Problem requirements:
Set down, exactly and with nothing added, the lines running from the one that holds "The height and width of the screenshot is (720, 1280)." to the final line of the records. Pictures stay out of the copy.

Given records:
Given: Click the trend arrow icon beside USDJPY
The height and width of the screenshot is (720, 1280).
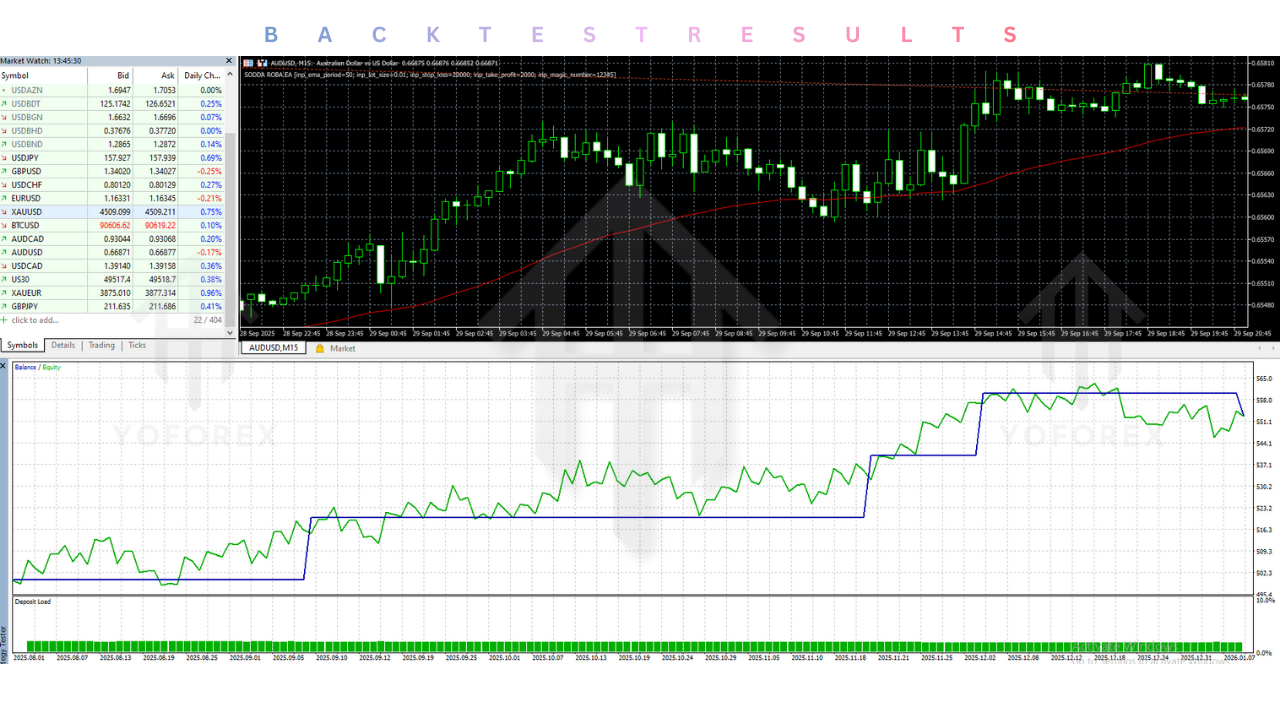Looking at the screenshot, I should click(6, 156).
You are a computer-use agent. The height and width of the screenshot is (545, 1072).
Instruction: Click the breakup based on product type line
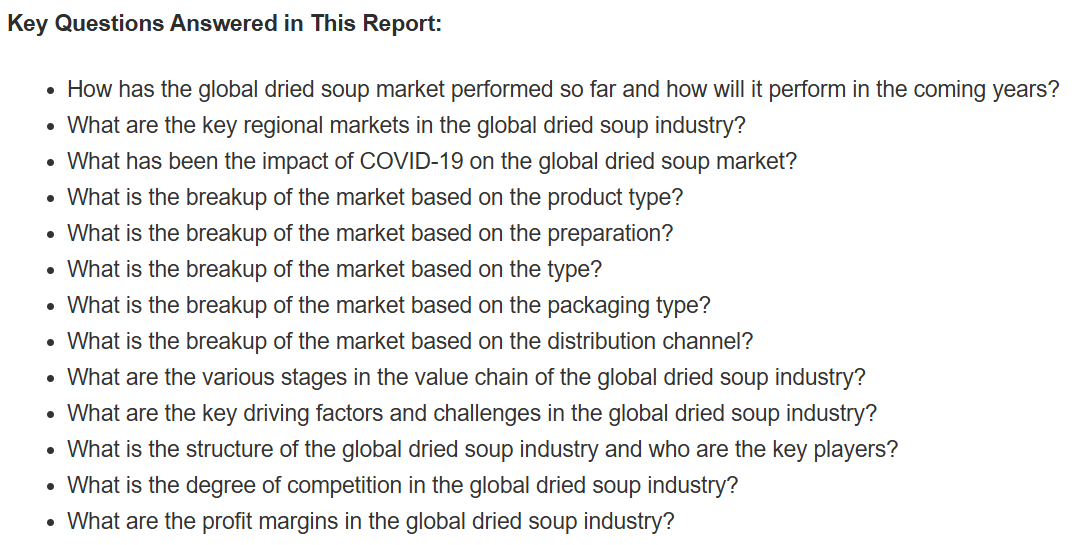tap(375, 198)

Response:
The height and width of the screenshot is (720, 1280).
Looking at the screenshot, I should click(6, 156).
You are a computer-use agent. The height and width of the screenshot is (545, 1072).
Instruction: Click the breakup based on product type line
tap(375, 198)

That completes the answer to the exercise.